In other words, they want younger or more youthful capabilities that we associate with health, and usually in these four categories:
I know for sure if you set specific objectives in each of these areas, for example, to lift weights five times per week, to do some cardio at least three times per week, or to stretch every day, by the end of the year you’d be stronger and more flexible too. And your endurance would increase, as well.
However, in talking with people about their health I also want them to realize a few very important points:
• You don’t need nearly as much strength as most health magazines would have you believe. You need only enough to do what you do efficiently. Most people can achieve all their strength goals with an hour of training per week.
• Flexibility, and especially joint mobility, become more important as you age. It makes it easier for you to do “young” things and less likely for you to be injured. Anyone over 30 should make stretching an important part of their health regimen. And if you’re not aware of why joint mobility is crucial, please contact me so we can start you on the Z-Health road to wellness. http://www.shellistein.com/experience-health/
• You don’t need to run a six-minute mile to be healthy. As with weight training, there’s little to no scientific evidence supporting the idea you have to train like a competitive athlete. To build stamina, walking is as good as running.
• There’s more to health than strength, flexibility, stamina, and appearance. Mental and emotional energy are critical. And the most important thing is immunity and freedom from illness.
So maybe, if you’ve tried to go gung-ho with health goals before and fell way short of the mark, this year you can incorporate some of these pointers I just mentioned.
Here are some more examples and ideas about how to get healthy efficiently:
• Try reducing your weight training to an hour per week. You can train only once per week (covering the full body) or every day (one body part per day). For maximum efficiency, do only ONE SET per muscle group (back, chest, thighs, calves, biceps, triceps, and shoulders). The trick to making one set work is to work until exhaustion, and then do a few more reps. It’s hard to do, but it takes less time and gets good results.
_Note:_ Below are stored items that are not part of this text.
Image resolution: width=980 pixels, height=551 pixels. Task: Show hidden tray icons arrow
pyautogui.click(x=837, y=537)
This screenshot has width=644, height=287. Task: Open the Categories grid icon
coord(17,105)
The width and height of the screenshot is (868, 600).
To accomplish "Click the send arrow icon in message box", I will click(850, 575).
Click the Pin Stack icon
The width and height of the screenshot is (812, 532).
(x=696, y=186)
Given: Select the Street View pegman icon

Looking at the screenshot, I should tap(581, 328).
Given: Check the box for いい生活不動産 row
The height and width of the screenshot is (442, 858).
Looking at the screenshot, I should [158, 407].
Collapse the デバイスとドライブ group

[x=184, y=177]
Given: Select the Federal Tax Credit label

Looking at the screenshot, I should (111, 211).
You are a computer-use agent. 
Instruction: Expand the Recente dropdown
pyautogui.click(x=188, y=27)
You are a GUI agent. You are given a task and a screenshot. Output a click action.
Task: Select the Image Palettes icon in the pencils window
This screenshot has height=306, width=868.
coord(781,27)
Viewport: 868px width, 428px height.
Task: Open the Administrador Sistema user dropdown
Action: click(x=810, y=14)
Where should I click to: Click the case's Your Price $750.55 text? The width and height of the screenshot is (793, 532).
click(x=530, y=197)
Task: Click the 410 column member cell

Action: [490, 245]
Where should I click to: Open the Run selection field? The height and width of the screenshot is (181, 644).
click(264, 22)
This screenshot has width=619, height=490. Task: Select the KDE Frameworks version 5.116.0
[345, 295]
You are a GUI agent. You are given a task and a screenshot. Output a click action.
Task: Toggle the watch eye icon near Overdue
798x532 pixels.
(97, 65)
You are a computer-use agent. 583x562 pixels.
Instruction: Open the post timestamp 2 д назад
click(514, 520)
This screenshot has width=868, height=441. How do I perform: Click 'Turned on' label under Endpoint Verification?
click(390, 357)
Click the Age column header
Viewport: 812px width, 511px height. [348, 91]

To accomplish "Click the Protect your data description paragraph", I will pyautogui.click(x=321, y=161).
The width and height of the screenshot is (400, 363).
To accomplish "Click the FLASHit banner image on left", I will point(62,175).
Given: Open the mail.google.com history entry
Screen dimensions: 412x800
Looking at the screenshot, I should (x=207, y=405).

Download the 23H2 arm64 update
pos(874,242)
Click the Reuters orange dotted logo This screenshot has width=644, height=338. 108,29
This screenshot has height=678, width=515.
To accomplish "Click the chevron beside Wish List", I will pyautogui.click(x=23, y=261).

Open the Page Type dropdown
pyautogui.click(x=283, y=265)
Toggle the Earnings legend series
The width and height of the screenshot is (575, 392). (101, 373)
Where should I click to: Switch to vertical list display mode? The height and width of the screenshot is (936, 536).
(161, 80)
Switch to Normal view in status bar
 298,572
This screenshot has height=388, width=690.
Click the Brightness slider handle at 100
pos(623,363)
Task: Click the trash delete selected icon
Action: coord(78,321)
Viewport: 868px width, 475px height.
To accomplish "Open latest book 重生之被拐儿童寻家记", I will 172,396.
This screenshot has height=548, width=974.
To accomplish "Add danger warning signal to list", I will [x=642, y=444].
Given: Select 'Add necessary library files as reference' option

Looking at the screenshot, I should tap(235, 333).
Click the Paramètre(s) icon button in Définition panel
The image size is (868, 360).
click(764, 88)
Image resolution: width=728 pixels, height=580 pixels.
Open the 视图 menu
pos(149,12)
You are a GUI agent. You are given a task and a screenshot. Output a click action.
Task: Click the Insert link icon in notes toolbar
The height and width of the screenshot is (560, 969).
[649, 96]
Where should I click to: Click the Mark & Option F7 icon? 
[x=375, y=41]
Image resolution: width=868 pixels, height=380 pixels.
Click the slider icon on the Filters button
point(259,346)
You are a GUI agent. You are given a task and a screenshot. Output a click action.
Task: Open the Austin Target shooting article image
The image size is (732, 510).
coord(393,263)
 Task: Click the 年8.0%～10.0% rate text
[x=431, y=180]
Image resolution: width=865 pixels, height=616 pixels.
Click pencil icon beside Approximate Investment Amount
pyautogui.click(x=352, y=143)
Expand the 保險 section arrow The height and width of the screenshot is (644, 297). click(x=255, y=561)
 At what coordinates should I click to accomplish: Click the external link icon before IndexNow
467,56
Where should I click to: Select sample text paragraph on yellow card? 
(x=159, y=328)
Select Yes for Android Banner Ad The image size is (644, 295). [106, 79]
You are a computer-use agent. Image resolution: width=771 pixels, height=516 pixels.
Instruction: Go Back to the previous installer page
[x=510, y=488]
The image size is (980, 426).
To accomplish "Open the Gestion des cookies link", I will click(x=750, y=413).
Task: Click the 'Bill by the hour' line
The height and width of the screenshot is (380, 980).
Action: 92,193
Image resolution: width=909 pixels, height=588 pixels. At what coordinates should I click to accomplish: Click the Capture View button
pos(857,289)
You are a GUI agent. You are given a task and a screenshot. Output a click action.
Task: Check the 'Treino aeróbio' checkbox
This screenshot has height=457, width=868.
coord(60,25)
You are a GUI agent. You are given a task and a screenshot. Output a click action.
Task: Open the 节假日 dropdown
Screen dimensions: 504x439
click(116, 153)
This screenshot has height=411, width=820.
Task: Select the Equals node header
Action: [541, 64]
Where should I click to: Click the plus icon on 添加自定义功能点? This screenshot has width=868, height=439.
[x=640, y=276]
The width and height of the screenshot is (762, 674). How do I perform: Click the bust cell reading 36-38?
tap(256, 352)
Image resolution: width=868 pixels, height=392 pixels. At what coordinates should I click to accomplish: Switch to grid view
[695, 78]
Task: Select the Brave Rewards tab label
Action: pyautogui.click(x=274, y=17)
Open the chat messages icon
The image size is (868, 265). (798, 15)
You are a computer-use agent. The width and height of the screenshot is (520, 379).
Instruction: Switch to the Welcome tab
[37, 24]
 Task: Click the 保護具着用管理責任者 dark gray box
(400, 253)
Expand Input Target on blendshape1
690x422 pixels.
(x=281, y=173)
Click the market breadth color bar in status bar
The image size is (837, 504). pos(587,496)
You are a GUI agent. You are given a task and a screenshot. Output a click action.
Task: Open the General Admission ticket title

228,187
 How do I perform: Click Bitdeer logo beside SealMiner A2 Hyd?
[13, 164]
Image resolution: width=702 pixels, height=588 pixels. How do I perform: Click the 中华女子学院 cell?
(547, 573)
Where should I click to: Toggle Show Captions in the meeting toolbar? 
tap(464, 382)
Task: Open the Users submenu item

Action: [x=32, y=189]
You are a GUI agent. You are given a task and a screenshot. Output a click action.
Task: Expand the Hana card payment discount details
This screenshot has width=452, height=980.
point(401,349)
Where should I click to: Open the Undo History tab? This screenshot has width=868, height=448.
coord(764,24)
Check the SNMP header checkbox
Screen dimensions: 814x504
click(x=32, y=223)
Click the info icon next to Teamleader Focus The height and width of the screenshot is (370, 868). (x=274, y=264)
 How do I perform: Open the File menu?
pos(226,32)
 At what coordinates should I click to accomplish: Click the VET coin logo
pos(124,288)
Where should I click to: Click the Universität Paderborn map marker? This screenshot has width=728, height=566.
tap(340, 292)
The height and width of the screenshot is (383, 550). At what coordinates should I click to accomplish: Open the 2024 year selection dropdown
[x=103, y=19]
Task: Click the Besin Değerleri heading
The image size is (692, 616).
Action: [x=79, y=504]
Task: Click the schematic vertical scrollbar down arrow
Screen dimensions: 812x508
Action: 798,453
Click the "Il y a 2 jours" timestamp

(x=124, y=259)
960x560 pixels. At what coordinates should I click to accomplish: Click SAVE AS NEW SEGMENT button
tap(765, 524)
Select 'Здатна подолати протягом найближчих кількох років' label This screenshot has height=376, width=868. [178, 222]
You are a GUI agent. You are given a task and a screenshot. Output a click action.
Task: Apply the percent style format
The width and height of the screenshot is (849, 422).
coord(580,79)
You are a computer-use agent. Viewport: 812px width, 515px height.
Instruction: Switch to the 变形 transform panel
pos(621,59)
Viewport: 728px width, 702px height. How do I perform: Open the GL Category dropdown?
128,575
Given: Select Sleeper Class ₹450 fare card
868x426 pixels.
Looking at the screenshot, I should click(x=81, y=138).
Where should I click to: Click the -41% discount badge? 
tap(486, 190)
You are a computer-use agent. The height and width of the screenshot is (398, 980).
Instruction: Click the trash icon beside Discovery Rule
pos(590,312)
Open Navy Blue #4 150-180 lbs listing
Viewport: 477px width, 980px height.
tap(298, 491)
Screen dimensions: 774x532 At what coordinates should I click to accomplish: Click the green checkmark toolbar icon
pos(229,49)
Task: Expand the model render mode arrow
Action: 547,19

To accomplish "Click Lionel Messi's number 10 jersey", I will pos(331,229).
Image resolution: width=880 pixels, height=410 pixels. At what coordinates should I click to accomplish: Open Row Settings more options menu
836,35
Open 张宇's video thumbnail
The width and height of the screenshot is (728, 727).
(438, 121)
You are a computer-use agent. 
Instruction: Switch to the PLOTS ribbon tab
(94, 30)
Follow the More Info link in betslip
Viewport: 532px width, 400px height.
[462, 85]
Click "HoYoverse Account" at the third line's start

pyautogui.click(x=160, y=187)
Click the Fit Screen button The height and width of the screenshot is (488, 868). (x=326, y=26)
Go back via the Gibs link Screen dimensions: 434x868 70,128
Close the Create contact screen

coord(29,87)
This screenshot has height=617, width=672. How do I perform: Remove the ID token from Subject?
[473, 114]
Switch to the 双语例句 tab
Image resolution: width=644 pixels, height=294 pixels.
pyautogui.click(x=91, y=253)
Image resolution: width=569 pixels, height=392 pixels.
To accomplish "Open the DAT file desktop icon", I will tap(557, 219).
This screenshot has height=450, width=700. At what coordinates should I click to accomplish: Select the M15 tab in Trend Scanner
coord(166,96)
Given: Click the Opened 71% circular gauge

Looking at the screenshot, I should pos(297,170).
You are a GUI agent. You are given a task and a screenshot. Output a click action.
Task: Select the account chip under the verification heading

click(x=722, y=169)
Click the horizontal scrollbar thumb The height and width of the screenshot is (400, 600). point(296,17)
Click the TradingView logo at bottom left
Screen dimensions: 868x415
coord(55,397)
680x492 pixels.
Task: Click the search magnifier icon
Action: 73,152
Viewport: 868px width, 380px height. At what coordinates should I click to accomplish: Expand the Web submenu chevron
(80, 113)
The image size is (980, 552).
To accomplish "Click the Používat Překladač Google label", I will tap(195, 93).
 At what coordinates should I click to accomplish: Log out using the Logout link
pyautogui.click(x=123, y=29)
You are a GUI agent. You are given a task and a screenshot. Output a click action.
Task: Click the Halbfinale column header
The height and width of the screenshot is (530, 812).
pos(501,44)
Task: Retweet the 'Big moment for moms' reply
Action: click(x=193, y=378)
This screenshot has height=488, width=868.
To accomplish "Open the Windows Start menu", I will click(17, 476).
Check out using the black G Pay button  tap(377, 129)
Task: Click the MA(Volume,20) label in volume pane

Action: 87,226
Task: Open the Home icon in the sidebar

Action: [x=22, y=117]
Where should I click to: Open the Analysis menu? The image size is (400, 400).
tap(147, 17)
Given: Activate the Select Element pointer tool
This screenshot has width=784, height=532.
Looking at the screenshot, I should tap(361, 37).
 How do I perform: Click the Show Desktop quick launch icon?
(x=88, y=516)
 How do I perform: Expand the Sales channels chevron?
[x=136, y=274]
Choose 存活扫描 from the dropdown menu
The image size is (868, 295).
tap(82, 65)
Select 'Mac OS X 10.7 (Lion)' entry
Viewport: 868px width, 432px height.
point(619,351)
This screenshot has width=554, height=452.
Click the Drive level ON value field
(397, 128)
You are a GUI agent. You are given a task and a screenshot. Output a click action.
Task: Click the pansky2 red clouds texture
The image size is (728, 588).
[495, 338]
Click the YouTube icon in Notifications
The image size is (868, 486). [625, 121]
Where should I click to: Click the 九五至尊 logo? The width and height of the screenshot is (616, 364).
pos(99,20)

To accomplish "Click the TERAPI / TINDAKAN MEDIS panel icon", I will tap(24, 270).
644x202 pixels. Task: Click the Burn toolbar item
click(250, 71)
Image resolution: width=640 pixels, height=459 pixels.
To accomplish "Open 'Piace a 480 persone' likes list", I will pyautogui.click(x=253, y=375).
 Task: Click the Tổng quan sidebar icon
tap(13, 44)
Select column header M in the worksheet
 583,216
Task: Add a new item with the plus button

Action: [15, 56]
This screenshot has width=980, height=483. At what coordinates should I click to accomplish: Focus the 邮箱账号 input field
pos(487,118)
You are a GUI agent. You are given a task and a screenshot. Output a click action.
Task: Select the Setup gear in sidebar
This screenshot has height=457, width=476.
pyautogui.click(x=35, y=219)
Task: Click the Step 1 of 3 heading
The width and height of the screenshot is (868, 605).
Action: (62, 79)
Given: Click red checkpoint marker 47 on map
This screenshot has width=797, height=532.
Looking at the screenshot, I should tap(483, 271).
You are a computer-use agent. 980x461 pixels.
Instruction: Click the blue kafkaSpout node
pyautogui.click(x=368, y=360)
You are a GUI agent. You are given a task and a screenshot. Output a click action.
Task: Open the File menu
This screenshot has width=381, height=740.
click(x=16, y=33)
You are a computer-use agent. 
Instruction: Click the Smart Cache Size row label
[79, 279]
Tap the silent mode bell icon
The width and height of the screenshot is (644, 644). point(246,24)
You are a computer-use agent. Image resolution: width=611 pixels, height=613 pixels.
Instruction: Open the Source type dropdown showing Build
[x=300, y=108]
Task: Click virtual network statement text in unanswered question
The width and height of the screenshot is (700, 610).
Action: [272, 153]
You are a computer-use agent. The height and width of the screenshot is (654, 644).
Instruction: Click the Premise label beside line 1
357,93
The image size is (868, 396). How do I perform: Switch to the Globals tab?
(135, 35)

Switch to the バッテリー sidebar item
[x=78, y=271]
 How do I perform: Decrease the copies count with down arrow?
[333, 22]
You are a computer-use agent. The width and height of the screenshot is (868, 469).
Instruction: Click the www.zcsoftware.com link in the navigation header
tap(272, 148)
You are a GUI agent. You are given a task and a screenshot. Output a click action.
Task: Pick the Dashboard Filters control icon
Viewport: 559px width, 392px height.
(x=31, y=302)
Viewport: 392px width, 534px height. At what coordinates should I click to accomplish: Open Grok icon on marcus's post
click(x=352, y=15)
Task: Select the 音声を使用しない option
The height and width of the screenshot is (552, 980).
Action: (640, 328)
• Stretch twice per day for five minutes each time. Stretch gently. But make sure you make progress as the days go by. It’s not always easy to measure your progress, but if you keep at it, you’ll notice changes.
• If you’re running like crazy, slow down. If you aren’t running at all, start. (When I say “running,” I’m speaking of doing any sort of cardiovascular workout)
Also, when it comes to running, if you don’t like to run, then don’t. There are many other cardio choices. The idea behind cardio is you should train yourself only to the point of being able to accomplish your normal life’s needs, such as climbing a flight of stairs without getting winded. You don’t have to get yourself ready for competition, unless of course you are competing!
• Do a little sprinting. Unlike running, this is to get those fast-twitch muscles, nerves, and fibers working again. Five minutes twice per week is plenty.
• If you’re over 40 and haven’t done so in a while, get a good checkup. Get your blood work done. Have your healthcare provider check your insulin levels, your hormone levels, your cholesterol levels, and so on.
• Eat well. Need I say more? EAT WELL.
Spend a half-hour per day, at least, playing.
For me, I like to keep play simple. I’ve been walking to the library every day for an afternoon break. For you, it may be taking a walk, meditating, or maybe playing golf or tennis.
Identify the key areas of health you want to focus on. That always comes first. It’s essential to treat your health as the blessing that it is.
And of course I hope these Joyinmovement newsletters that come your way each month provide you with some fresh ideas and insights that you can use along your journey.